La CFDT a affirmé que c’était à l’État employeur de protéger ses agents, de sécuriser leur situation administrative. La ministre a pris note de ce risque et demandé à ses services d’y travailler.
Scolariser tous les enfants présents à Mayotte
Alors que certains responsables politiques continuent ou recommencent à tenir des discours d’exclusion des enfants étrangers, nous avons réaffirmé notre exigence que tous les enfants soient scolarisés. En réponse, la ministre a affirmé que c’était l’évidence car c’était cela l’école de la République.
Les réponses aux questions soulevées dans la réunion
La ministre dans ses réponses à l’ensemble des organisations syndicales a annoncé qu’il y aurait progressivement un appel systématique des agents pour recenser leurs besoins et ce sont les services de l’Éducation nationale qui solliciteront les autres administrations en tant que de besoin.
Elle a promis écoute, bienveillance et confiance dans le pilotage du service public d’éducation et dans l’accompagnement des agents de l’académie de Mayotte.
La sécurité d’abord
La ministre l’a affirmé à plusieurs reprise pendant la réunion : il n’y aura pas de reprise des personnels ou des élèves là où l’état des bâtiments ne garantit pas leur sécurité.

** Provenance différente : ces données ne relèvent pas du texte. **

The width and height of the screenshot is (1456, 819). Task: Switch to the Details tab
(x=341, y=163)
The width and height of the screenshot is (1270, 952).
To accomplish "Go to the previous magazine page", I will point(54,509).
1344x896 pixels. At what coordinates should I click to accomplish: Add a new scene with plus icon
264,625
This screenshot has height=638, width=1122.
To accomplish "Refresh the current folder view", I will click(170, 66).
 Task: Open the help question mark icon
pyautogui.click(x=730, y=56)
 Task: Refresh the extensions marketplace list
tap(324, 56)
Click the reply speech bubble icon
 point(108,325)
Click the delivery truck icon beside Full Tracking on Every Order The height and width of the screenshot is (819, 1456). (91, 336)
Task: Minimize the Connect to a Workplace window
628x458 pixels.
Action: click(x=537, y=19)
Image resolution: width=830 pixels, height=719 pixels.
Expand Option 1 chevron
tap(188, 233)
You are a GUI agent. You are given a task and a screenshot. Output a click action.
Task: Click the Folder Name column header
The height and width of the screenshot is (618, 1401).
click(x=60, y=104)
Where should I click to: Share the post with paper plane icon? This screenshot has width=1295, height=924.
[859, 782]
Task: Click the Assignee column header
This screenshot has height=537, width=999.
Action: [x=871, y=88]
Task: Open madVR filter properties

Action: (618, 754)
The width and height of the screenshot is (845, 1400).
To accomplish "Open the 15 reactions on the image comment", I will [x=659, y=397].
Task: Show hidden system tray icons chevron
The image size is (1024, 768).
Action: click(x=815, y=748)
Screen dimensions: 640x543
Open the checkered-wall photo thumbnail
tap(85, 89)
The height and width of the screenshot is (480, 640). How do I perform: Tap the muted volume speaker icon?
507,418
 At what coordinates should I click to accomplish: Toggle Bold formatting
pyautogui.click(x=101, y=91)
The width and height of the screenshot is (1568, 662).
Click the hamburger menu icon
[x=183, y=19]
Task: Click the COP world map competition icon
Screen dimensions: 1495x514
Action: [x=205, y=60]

Une visite de prévention est menée ou va l’être dans les prochaines heures dans tous les établissements, et des préconisations sont faites pour assurer la sécurité. L’acheminement des alarmes incendies, des extincteurs est en cours et donc des équipes de prévention et de sécurité qui seront mis en place pour quelques temps pour compenser l’absence de ces équipements.
400 tentes – écoles sont commandées pour compenser certains battis ou pour des besoins plus importants.
Le logement des agents
Élisabeth Borne a affirmé qu’il était évidemment impossible de reprendre son poste pour un agent qui n’as pas de solution de logement.
Elle rappelle que les destructions sur l’île sont telles, qu’il n’y a pas de logements en réserve, ni mobilisables immédiatement pour reloger. Des constructions temporaires vont être installées.
L’Éducation nationale travaille avec les autres services publics pour trouver des solutions pour les agents qui n’ont plus de logement.
Le soutien financier aux agents de Mayotte
À propos de la prime de 2000€ versée aux agents rémunérés sous l’indice 448, la ministre explique ne pas avoir cherché à générer de la défiance ou de la conflictualité. Le ministère, par prudence et en urgence, a cherché à utiliser l’argent qui restait pour l’année 2024 donc a été obligé de choisir pour le moment certains critères mais elle a entendu les critiques des personnels et des syndicats et demande à ses services de construire des mesures de soutien pour tout le monde. Elle annonce des procédures simplifiées pour accéder à l’action sociale et à des aides d’urgence classique au bénéfice de tous les agents.
Le gouvernement veut par ailleurs prendre des mesures pour bloquer les prix d’un certains nombre de biens et service, ainsi que les loyers.
Les mesures pour les élèves de Mayotte
Des fonds sociaux sont débloqués pour aider les familles et les élèves pour se rééquiper, et il est envisagé d’acheminer des kits scolaires pour que les élèves disposent du matériel scolaire nécessaire pour étudier.
La ministre demande de vérifier que la collation pourra bien être servie partout, de s’assurer que le transport scolaire pourra être assuré.
Elle va travailler avec les autres services de l’État pour envisager un examen de santé pour tous les élèves, dans le cadre scolaire.
Plusieurs organisations dont la CFDT ont indiqué que nos adhérent.e.s témoignent de difficulté d’accès à la nourriture pour une partie importante de la population.